**Exercise data**
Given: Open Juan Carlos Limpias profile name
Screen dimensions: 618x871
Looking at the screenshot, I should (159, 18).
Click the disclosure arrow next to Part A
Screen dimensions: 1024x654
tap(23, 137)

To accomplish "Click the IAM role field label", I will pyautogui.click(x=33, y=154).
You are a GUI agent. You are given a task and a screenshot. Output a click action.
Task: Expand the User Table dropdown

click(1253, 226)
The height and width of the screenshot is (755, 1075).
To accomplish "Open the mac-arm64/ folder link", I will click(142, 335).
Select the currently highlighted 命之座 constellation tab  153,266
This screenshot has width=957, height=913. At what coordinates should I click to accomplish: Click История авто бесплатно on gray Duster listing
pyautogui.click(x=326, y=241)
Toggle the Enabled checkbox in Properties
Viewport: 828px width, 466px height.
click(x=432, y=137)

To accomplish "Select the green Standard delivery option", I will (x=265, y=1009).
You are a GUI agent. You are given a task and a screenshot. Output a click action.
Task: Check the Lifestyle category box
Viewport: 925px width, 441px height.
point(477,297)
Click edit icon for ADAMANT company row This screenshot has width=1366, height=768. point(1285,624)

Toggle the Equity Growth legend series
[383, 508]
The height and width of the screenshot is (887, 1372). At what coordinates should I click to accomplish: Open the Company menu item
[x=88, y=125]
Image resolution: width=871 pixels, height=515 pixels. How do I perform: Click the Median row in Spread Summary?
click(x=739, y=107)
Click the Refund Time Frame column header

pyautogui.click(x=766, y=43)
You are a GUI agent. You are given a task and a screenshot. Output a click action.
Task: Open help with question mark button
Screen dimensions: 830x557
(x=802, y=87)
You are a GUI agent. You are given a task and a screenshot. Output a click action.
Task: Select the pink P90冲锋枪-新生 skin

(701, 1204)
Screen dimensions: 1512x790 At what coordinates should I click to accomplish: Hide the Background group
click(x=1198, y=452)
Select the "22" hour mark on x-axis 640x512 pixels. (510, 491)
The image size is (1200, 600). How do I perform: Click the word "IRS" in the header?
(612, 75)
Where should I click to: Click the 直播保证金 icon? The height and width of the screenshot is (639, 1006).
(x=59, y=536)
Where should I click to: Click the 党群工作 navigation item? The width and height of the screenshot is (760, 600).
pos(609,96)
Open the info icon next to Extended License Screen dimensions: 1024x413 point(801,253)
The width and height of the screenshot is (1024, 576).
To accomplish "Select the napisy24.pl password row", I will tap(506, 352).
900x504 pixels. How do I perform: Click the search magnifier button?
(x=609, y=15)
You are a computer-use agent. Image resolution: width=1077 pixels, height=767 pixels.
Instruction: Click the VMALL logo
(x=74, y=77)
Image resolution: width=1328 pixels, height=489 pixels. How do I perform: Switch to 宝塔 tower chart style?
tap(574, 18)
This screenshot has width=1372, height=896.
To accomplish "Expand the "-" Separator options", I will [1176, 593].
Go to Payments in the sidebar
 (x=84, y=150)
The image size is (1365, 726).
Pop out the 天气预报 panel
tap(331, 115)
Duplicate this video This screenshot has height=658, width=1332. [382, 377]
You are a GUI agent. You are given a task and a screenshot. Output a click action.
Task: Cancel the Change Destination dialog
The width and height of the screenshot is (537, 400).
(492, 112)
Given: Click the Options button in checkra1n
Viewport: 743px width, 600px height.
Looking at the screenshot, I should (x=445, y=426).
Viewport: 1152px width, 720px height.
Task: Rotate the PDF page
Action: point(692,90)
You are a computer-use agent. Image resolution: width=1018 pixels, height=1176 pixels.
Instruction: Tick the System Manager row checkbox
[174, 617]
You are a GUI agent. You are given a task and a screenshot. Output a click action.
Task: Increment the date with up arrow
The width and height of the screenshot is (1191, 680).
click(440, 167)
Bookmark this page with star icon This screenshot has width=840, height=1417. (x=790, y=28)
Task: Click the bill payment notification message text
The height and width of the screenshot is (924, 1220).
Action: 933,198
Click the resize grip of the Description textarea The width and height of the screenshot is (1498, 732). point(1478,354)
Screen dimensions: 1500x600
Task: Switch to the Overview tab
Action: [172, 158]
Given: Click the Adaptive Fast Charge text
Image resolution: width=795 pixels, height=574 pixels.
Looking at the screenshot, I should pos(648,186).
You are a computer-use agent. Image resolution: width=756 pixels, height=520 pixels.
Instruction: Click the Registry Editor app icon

**Task instructions**
Set down the whole listing again, exactly as shown above.

**Answer to this problem**
Given: Open Juan Carlos Limpias profile name
Screen dimensions: 618x871
Looking at the screenshot, I should (159, 18).
Click the disclosure arrow next to Part A
Screen dimensions: 1024x654
tap(23, 137)

To accomplish "Click the IAM role field label", I will pyautogui.click(x=33, y=154).
You are a GUI agent. You are given a task and a screenshot. Output a click action.
Task: Expand the User Table dropdown

click(1253, 226)
The height and width of the screenshot is (755, 1075).
To accomplish "Open the mac-arm64/ folder link", I will click(142, 335).
Select the currently highlighted 命之座 constellation tab  153,266
This screenshot has width=957, height=913. At what coordinates should I click to accomplish: Click История авто бесплатно on gray Duster listing
pyautogui.click(x=326, y=241)
Toggle the Enabled checkbox in Properties
Viewport: 828px width, 466px height.
click(x=432, y=137)

To accomplish "Select the green Standard delivery option", I will (x=265, y=1009).
You are a GUI agent. You are given a task and a screenshot. Output a click action.
Task: Check the Lifestyle category box
Viewport: 925px width, 441px height.
point(477,297)
Click edit icon for ADAMANT company row This screenshot has width=1366, height=768. point(1285,624)

Toggle the Equity Growth legend series
[383, 508]
The height and width of the screenshot is (887, 1372). At what coordinates should I click to accomplish: Open the Company menu item
[x=88, y=125]
Image resolution: width=871 pixels, height=515 pixels. How do I perform: Click the Median row in Spread Summary?
click(x=739, y=107)
Click the Refund Time Frame column header

pyautogui.click(x=766, y=43)
You are a GUI agent. You are given a task and a screenshot. Output a click action.
Task: Open help with question mark button
Screen dimensions: 830x557
(x=802, y=87)
You are a GUI agent. You are given a task and a screenshot. Output a click action.
Task: Select the pink P90冲锋枪-新生 skin

(701, 1204)
Screen dimensions: 1512x790 At what coordinates should I click to accomplish: Hide the Background group
click(x=1198, y=452)
Select the "22" hour mark on x-axis 640x512 pixels. (510, 491)
The image size is (1200, 600). How do I perform: Click the word "IRS" in the header?
(612, 75)
Where should I click to: Click the 直播保证金 icon? The height and width of the screenshot is (639, 1006).
(x=59, y=536)
Where should I click to: Click the 党群工作 navigation item? The width and height of the screenshot is (760, 600).
pos(609,96)
Open the info icon next to Extended License Screen dimensions: 1024x413 point(801,253)
The width and height of the screenshot is (1024, 576).
To accomplish "Select the napisy24.pl password row", I will tap(506, 352).
900x504 pixels. How do I perform: Click the search magnifier button?
(x=609, y=15)
You are a computer-use agent. Image resolution: width=1077 pixels, height=767 pixels.
Instruction: Click the VMALL logo
(x=74, y=77)
Image resolution: width=1328 pixels, height=489 pixels. How do I perform: Switch to 宝塔 tower chart style?
tap(574, 18)
This screenshot has width=1372, height=896.
To accomplish "Expand the "-" Separator options", I will [1176, 593].
Go to Payments in the sidebar
 (x=84, y=150)
The image size is (1365, 726).
Pop out the 天气预报 panel
tap(331, 115)
Duplicate this video This screenshot has height=658, width=1332. [382, 377]
You are a GUI agent. You are given a task and a screenshot. Output a click action.
Task: Cancel the Change Destination dialog
The width and height of the screenshot is (537, 400).
(492, 112)
Given: Click the Options button in checkra1n
Viewport: 743px width, 600px height.
Looking at the screenshot, I should (x=445, y=426).
Viewport: 1152px width, 720px height.
Task: Rotate the PDF page
Action: point(692,90)
You are a computer-use agent. Image resolution: width=1018 pixels, height=1176 pixels.
Instruction: Tick the System Manager row checkbox
[174, 617]
You are a GUI agent. You are given a task and a screenshot. Output a click action.
Task: Increment the date with up arrow
The width and height of the screenshot is (1191, 680).
click(440, 167)
Bookmark this page with star icon This screenshot has width=840, height=1417. (x=790, y=28)
Task: Click the bill payment notification message text
The height and width of the screenshot is (924, 1220).
Action: 933,198
Click the resize grip of the Description textarea The width and height of the screenshot is (1498, 732). point(1478,354)
Screen dimensions: 1500x600
Task: Switch to the Overview tab
Action: [172, 158]
Given: Click the Adaptive Fast Charge text
Image resolution: width=795 pixels, height=574 pixels.
Looking at the screenshot, I should pos(648,186).
You are a computer-use agent. Image resolution: width=756 pixels, height=520 pixels.
Instruction: Click the Registry Editor app icon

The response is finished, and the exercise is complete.